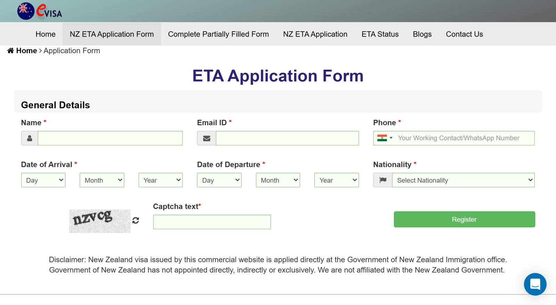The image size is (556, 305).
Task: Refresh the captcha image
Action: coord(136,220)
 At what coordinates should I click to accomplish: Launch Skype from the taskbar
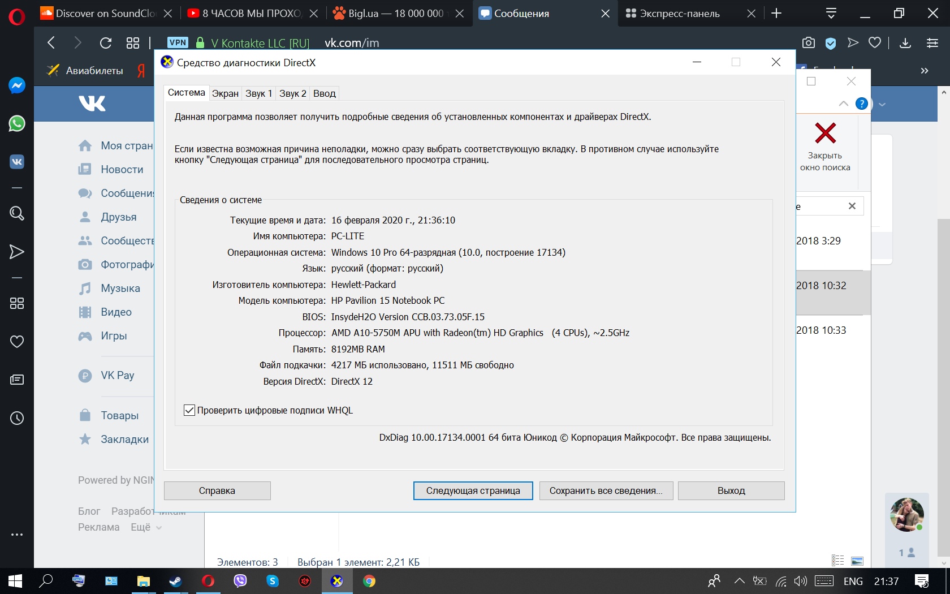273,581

**TASK BRIEF:** Only exact repeats of the lines from the one containing "At what coordinates" through the end of the listing above are wanted here; pictures are not.

**SOLUTION:**
 At what coordinates should I click to accomplish: Launch Skype from the taskbar
273,581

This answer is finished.